An exact reprint of all the records is the expected answer.

Exercise inputs Start Marker

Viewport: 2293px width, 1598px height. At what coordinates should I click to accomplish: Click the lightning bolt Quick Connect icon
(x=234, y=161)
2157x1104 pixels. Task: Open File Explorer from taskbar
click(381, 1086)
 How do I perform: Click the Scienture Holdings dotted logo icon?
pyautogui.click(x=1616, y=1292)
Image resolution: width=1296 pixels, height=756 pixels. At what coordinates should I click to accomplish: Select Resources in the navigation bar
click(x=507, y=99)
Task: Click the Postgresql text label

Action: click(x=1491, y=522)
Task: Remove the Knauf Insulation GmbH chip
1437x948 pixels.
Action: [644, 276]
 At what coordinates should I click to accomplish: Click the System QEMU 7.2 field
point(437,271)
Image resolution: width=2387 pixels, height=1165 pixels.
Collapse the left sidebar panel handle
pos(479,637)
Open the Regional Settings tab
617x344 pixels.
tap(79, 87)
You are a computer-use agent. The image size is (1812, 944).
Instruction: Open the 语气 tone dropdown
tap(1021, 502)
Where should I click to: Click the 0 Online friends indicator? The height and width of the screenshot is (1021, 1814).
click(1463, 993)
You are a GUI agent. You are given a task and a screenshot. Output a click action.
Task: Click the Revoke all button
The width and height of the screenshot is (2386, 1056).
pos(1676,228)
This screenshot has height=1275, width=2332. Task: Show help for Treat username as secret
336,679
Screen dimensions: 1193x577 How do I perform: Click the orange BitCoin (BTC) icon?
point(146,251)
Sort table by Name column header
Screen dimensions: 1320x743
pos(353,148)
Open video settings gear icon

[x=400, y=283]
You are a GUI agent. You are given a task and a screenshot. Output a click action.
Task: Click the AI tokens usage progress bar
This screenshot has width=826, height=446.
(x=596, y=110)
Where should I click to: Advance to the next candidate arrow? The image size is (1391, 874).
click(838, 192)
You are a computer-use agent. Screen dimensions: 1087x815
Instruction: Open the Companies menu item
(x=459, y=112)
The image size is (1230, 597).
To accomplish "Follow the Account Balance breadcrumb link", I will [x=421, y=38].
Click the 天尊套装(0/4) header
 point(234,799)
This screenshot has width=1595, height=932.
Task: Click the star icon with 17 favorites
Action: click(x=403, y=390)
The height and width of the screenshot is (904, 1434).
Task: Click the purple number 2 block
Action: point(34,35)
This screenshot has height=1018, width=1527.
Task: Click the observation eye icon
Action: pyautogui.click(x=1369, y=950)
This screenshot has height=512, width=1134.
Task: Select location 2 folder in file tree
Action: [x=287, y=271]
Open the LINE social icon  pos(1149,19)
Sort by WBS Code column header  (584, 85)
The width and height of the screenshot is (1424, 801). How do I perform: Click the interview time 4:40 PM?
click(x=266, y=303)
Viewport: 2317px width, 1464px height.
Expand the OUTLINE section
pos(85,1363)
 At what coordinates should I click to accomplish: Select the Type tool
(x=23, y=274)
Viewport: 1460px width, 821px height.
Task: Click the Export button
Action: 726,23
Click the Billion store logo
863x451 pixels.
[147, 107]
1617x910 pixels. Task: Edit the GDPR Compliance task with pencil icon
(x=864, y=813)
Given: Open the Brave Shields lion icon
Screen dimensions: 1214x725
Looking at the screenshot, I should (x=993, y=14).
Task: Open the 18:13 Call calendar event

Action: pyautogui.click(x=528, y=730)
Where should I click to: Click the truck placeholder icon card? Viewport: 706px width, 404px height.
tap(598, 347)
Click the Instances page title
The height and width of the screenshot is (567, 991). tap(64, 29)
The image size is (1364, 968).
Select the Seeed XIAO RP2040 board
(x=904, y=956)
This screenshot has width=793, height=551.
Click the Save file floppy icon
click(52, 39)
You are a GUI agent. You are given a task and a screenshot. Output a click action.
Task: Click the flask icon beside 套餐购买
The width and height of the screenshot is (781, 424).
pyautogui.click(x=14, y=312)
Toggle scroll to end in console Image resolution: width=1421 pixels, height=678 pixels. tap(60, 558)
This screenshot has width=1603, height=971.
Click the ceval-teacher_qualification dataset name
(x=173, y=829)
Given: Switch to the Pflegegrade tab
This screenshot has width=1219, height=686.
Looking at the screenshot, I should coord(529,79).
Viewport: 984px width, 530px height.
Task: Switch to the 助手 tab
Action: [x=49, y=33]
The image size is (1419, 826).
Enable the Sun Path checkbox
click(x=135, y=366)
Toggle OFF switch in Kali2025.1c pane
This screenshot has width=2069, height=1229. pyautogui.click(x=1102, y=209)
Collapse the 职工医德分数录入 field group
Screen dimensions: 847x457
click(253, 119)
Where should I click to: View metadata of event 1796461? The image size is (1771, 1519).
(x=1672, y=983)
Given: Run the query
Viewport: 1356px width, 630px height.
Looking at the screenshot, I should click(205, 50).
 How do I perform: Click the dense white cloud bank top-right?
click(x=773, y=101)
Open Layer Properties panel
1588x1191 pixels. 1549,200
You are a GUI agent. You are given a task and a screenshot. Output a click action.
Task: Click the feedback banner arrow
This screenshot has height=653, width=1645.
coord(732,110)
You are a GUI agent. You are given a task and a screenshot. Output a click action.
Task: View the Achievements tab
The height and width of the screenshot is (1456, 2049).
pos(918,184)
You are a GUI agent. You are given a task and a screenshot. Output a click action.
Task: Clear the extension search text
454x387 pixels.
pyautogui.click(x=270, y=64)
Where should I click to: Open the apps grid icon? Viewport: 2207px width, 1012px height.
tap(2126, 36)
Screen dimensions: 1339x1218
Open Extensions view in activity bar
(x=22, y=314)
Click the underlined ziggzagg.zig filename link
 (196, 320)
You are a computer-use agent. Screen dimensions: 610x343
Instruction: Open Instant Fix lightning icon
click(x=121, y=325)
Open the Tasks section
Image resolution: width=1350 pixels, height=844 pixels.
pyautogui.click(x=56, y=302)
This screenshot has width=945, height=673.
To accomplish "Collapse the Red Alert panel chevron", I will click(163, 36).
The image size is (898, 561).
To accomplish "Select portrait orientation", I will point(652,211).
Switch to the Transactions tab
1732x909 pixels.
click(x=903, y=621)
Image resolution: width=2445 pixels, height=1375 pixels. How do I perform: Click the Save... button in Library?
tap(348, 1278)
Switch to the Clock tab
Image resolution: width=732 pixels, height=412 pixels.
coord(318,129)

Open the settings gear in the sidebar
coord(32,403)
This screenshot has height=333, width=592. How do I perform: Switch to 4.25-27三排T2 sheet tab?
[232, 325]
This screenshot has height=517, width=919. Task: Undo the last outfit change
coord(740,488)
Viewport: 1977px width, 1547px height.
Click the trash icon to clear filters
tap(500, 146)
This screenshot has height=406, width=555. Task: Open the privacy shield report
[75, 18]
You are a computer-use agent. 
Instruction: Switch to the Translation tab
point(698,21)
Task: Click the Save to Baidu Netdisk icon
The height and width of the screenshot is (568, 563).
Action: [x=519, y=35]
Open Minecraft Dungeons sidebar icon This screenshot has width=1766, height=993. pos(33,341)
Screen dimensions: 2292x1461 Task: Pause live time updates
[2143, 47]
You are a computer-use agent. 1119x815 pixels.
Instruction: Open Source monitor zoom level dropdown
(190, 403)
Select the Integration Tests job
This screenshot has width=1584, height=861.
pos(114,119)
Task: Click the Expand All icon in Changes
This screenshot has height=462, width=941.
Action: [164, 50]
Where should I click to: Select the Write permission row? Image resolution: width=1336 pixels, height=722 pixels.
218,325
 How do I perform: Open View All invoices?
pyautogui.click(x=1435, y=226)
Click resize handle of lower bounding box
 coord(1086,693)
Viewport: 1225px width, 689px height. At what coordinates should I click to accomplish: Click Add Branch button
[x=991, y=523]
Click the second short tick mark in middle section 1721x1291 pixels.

Exercise inputs End Marker

→ Response to this task
Viewport: 2293px width, 1598px height. At what coordinates should I click to accomplish: Click the lightning bolt Quick Connect icon
(x=234, y=161)
2157x1104 pixels. Task: Open File Explorer from taskbar
click(381, 1086)
 How do I perform: Click the Scienture Holdings dotted logo icon?
pyautogui.click(x=1616, y=1292)
Image resolution: width=1296 pixels, height=756 pixels. At what coordinates should I click to accomplish: Select Resources in the navigation bar
click(x=507, y=99)
Task: Click the Postgresql text label

Action: click(x=1491, y=522)
Task: Remove the Knauf Insulation GmbH chip
1437x948 pixels.
Action: [644, 276]
 At what coordinates should I click to accomplish: Click the System QEMU 7.2 field
point(437,271)
Image resolution: width=2387 pixels, height=1165 pixels.
Collapse the left sidebar panel handle
pos(479,637)
Open the Regional Settings tab
617x344 pixels.
tap(79, 87)
You are a computer-use agent. The image size is (1812, 944).
Instruction: Open the 语气 tone dropdown
tap(1021, 502)
Where should I click to: Click the 0 Online friends indicator? The height and width of the screenshot is (1021, 1814).
click(1463, 993)
You are a GUI agent. You are given a task and a screenshot. Output a click action.
Task: Click the Revoke all button
The width and height of the screenshot is (2386, 1056).
pos(1676,228)
This screenshot has height=1275, width=2332. Task: Show help for Treat username as secret
336,679
Screen dimensions: 1193x577 How do I perform: Click the orange BitCoin (BTC) icon?
point(146,251)
Sort table by Name column header
Screen dimensions: 1320x743
pos(353,148)
Open video settings gear icon

[x=400, y=283]
You are a GUI agent. You are given a task and a screenshot. Output a click action.
Task: Click the AI tokens usage progress bar
This screenshot has width=826, height=446.
(x=596, y=110)
Where should I click to: Advance to the next candidate arrow? The image size is (1391, 874).
click(838, 192)
You are a computer-use agent. Screen dimensions: 1087x815
Instruction: Open the Companies menu item
(x=459, y=112)
The image size is (1230, 597).
To accomplish "Follow the Account Balance breadcrumb link", I will [x=421, y=38].
Click the 天尊套装(0/4) header
 point(234,799)
This screenshot has width=1595, height=932.
Task: Click the star icon with 17 favorites
Action: click(x=403, y=390)
The height and width of the screenshot is (904, 1434).
Task: Click the purple number 2 block
Action: point(34,35)
This screenshot has height=1018, width=1527.
Task: Click the observation eye icon
Action: pyautogui.click(x=1369, y=950)
This screenshot has height=512, width=1134.
Task: Select location 2 folder in file tree
Action: [x=287, y=271]
Open the LINE social icon  pos(1149,19)
Sort by WBS Code column header  (584, 85)
The width and height of the screenshot is (1424, 801). How do I perform: Click the interview time 4:40 PM?
click(x=266, y=303)
Viewport: 2317px width, 1464px height.
Expand the OUTLINE section
pos(85,1363)
 At what coordinates should I click to accomplish: Select the Type tool
(x=23, y=274)
Viewport: 1460px width, 821px height.
Task: Click the Export button
Action: 726,23
Click the Billion store logo
863x451 pixels.
[147, 107]
1617x910 pixels. Task: Edit the GDPR Compliance task with pencil icon
(x=864, y=813)
Given: Open the Brave Shields lion icon
Screen dimensions: 1214x725
Looking at the screenshot, I should (x=993, y=14).
Task: Open the 18:13 Call calendar event

Action: pyautogui.click(x=528, y=730)
Where should I click to: Click the truck placeholder icon card? Viewport: 706px width, 404px height.
tap(598, 347)
Click the Instances page title
The height and width of the screenshot is (567, 991). tap(64, 29)
The image size is (1364, 968).
Select the Seeed XIAO RP2040 board
(x=904, y=956)
This screenshot has width=793, height=551.
Click the Save file floppy icon
click(52, 39)
You are a GUI agent. You are given a task and a screenshot. Output a click action.
Task: Click the flask icon beside 套餐购买
The width and height of the screenshot is (781, 424).
pyautogui.click(x=14, y=312)
Toggle scroll to end in console Image resolution: width=1421 pixels, height=678 pixels. tap(60, 558)
This screenshot has width=1603, height=971.
Click the ceval-teacher_qualification dataset name
(x=173, y=829)
Given: Switch to the Pflegegrade tab
This screenshot has width=1219, height=686.
Looking at the screenshot, I should coord(529,79).
Viewport: 984px width, 530px height.
Task: Switch to the 助手 tab
Action: [x=49, y=33]
The image size is (1419, 826).
Enable the Sun Path checkbox
click(x=135, y=366)
Toggle OFF switch in Kali2025.1c pane
This screenshot has width=2069, height=1229. pyautogui.click(x=1102, y=209)
Collapse the 职工医德分数录入 field group
Screen dimensions: 847x457
click(253, 119)
Where should I click to: View metadata of event 1796461? The image size is (1771, 1519).
(x=1672, y=983)
Given: Run the query
Viewport: 1356px width, 630px height.
Looking at the screenshot, I should click(205, 50).
 How do I perform: Click the dense white cloud bank top-right?
click(x=773, y=101)
Open Layer Properties panel
1588x1191 pixels. 1549,200
You are a GUI agent. You are given a task and a screenshot. Output a click action.
Task: Click the feedback banner arrow
This screenshot has height=653, width=1645.
coord(732,110)
You are a GUI agent. You are given a task and a screenshot. Output a click action.
Task: View the Achievements tab
The height and width of the screenshot is (1456, 2049).
pos(918,184)
You are a GUI agent. You are given a task and a screenshot. Output a click action.
Task: Clear the extension search text
454x387 pixels.
pyautogui.click(x=270, y=64)
Where should I click to: Open the apps grid icon? Viewport: 2207px width, 1012px height.
tap(2126, 36)
Screen dimensions: 1339x1218
Open Extensions view in activity bar
(x=22, y=314)
Click the underlined ziggzagg.zig filename link
 (196, 320)
You are a computer-use agent. Screen dimensions: 610x343
Instruction: Open Instant Fix lightning icon
click(x=121, y=325)
Open the Tasks section
Image resolution: width=1350 pixels, height=844 pixels.
pyautogui.click(x=56, y=302)
This screenshot has width=945, height=673.
To accomplish "Collapse the Red Alert panel chevron", I will click(163, 36).
The image size is (898, 561).
To accomplish "Select portrait orientation", I will point(652,211).
Switch to the Transactions tab
1732x909 pixels.
click(x=903, y=621)
Image resolution: width=2445 pixels, height=1375 pixels. How do I perform: Click the Save... button in Library?
tap(348, 1278)
Switch to the Clock tab
Image resolution: width=732 pixels, height=412 pixels.
coord(318,129)

Open the settings gear in the sidebar
coord(32,403)
This screenshot has height=333, width=592. How do I perform: Switch to 4.25-27三排T2 sheet tab?
[232, 325]
This screenshot has height=517, width=919. Task: Undo the last outfit change
coord(740,488)
Viewport: 1977px width, 1547px height.
Click the trash icon to clear filters
tap(500, 146)
This screenshot has height=406, width=555. Task: Open the privacy shield report
[75, 18]
You are a computer-use agent. 
Instruction: Switch to the Translation tab
point(698,21)
Task: Click the Save to Baidu Netdisk icon
The height and width of the screenshot is (568, 563).
Action: [x=519, y=35]
Open Minecraft Dungeons sidebar icon This screenshot has width=1766, height=993. pos(33,341)
Screen dimensions: 2292x1461 Task: Pause live time updates
[2143, 47]
You are a computer-use agent. 1119x815 pixels.
Instruction: Open Source monitor zoom level dropdown
(190, 403)
Select the Integration Tests job
This screenshot has width=1584, height=861.
pos(114,119)
Task: Click the Expand All icon in Changes
This screenshot has height=462, width=941.
Action: [164, 50]
Where should I click to: Select the Write permission row? Image resolution: width=1336 pixels, height=722 pixels.
218,325
 How do I perform: Open View All invoices?
pyautogui.click(x=1435, y=226)
Click resize handle of lower bounding box
 coord(1086,693)
Viewport: 1225px width, 689px height. At what coordinates should I click to accomplish: Click Add Branch button
[x=991, y=523]
Click the second short tick mark in middle section 1721x1291 pixels.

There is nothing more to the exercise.